MAR 1, 2019 | misleading article on farm loans
There have been several negative articles lately regarding farm finances. One such article is by the Associated Press titled “Farm Loan Delinquencies Highest in 9 Years as Prices Slump.” The full article is available here. The article states that “nationwide, 19.4 percent of FSA direct loans were delinquent in January, compared to 16.5 percent for the same month a year ago.” This statement is misleading. You will note that the article states that FSA direct loans were delinquent. This would lead many to believe that nearly 20% of agricultural loans are delinquent. FSA stands for Farm Service Agency. This entity, FSA, accounts for only a small percentage, about 2%, of US farm debt:
As you can see from the chart above, US farm debt is primarily provided by Commercial Banks and the Farm Credit System. Together, these two funding sources account for 83% of US farm debt. Understanding the delinquency rates of these two funding sources is a much more meaningful exercise in evaluating the financial health of farmers. The delinquency rate for Farm Loans, which includes both Commercial Banks and the Farm Credit System, can be found below:
As you can see from the chart above, the delinquency rate on Farm Loans stands at only 1.3% as of 2018. And the highest delinquency rate for Farm Loans over the last 14 years was only 2.9%, observed in 2009 in the midst of the financial crisis. These figures are a far cry from the 19.4% delinquency rate for FSA direct loans cited by the Associated Press article.
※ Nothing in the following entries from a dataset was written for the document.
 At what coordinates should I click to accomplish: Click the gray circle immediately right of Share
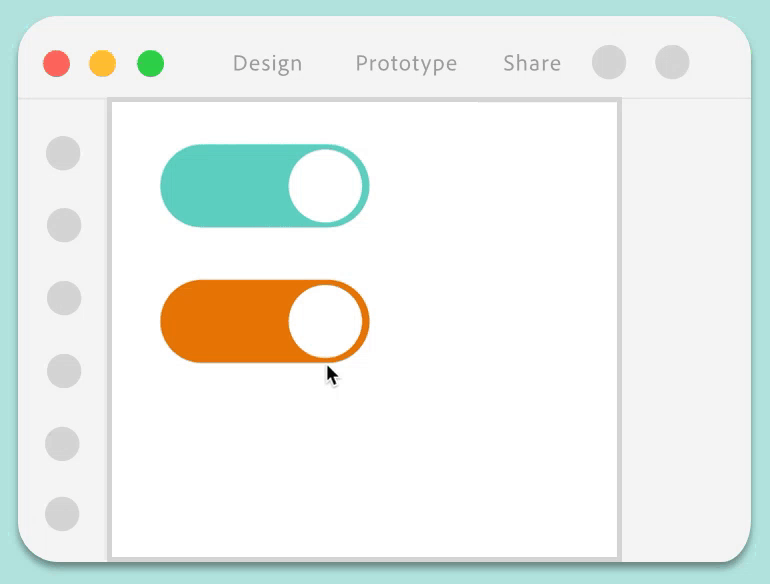click(609, 62)
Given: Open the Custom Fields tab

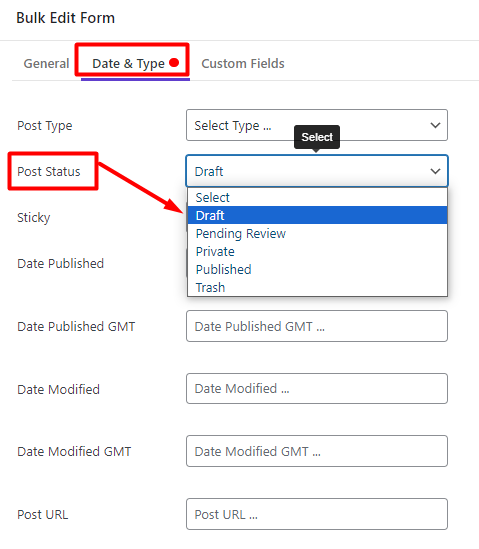Looking at the screenshot, I should pos(243,63).
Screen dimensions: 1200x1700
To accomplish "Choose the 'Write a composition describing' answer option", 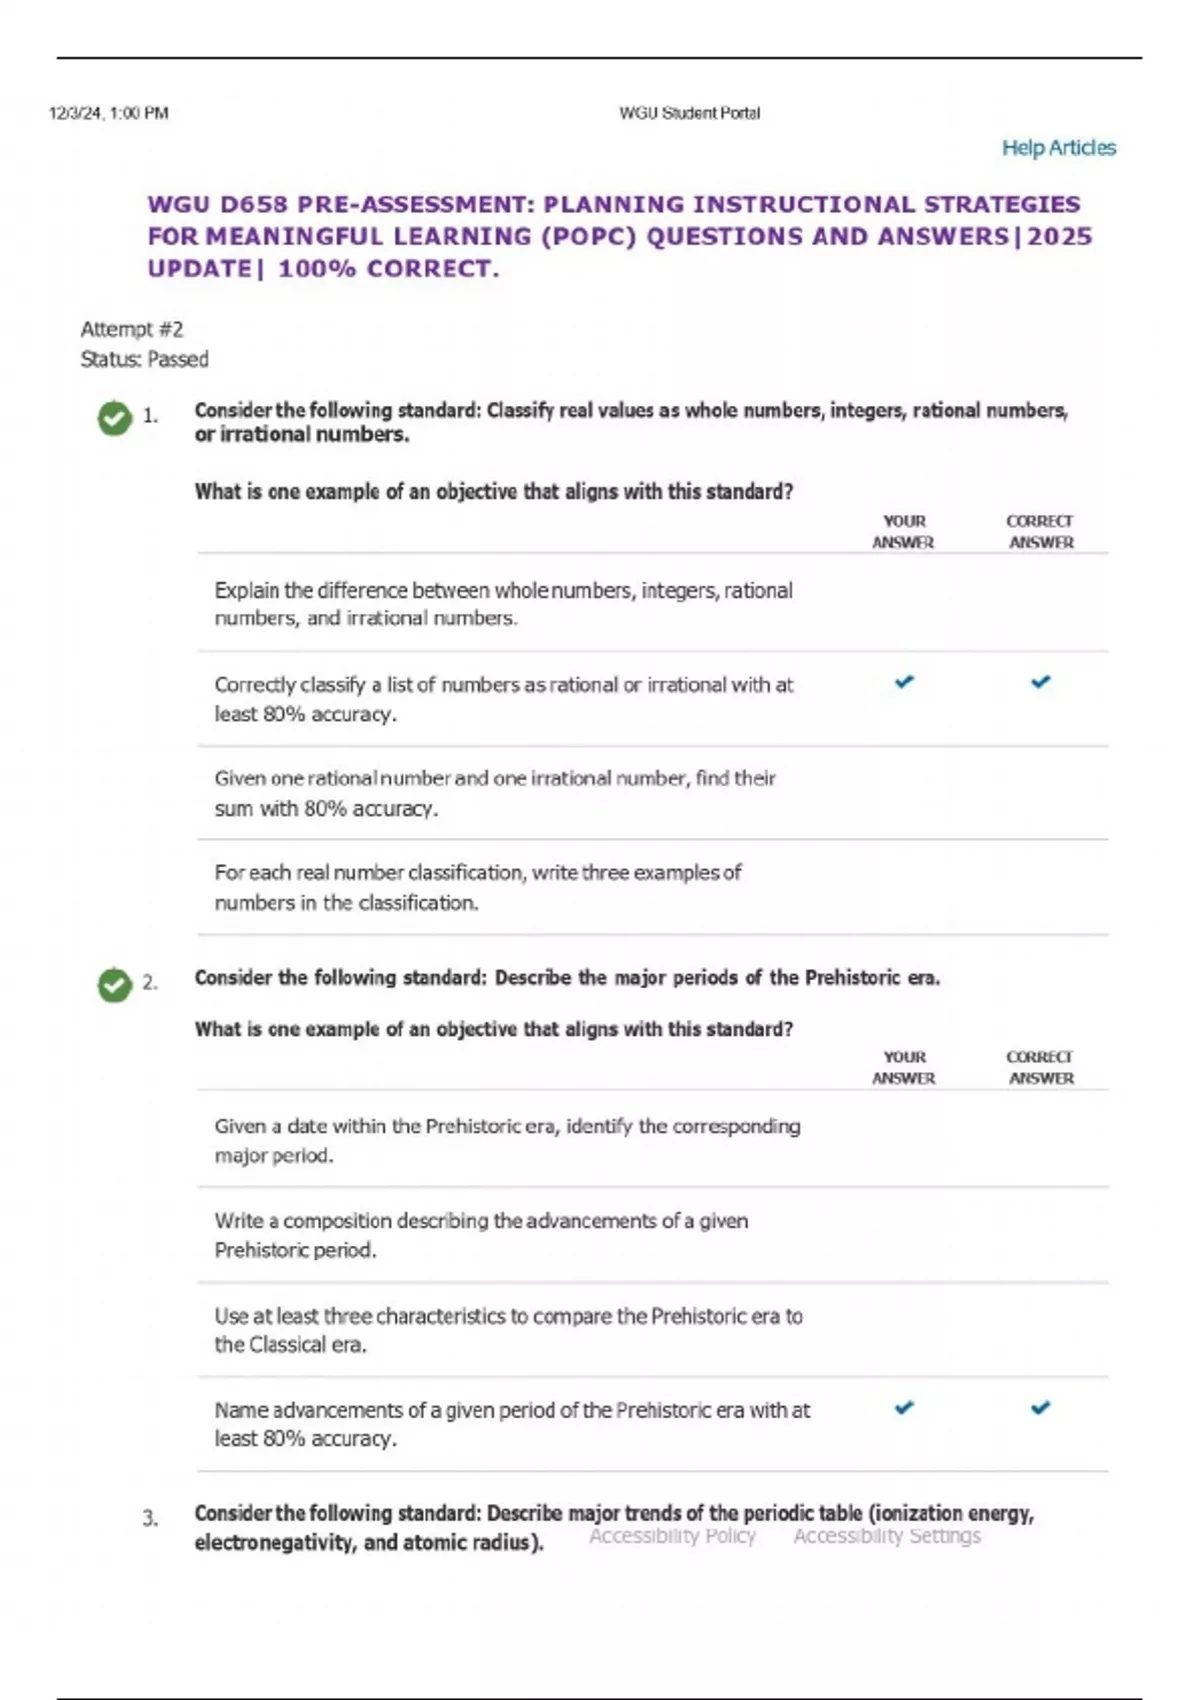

The delinquency rates for Farm Loans are even more impressive when comparing to other asset classes. For example, delinquency rates for commercial real estate rose quickly beginning in 2007 and peaked at 8.7% in 2009, roughly triple the delinquency rate of Farm Loans:
Despite multiple years of low grain prices and a trade war with China, Farm sector financial health remains sound. Although Farm Loan delinquency rates rose slightly in 2018, they remain relatively low.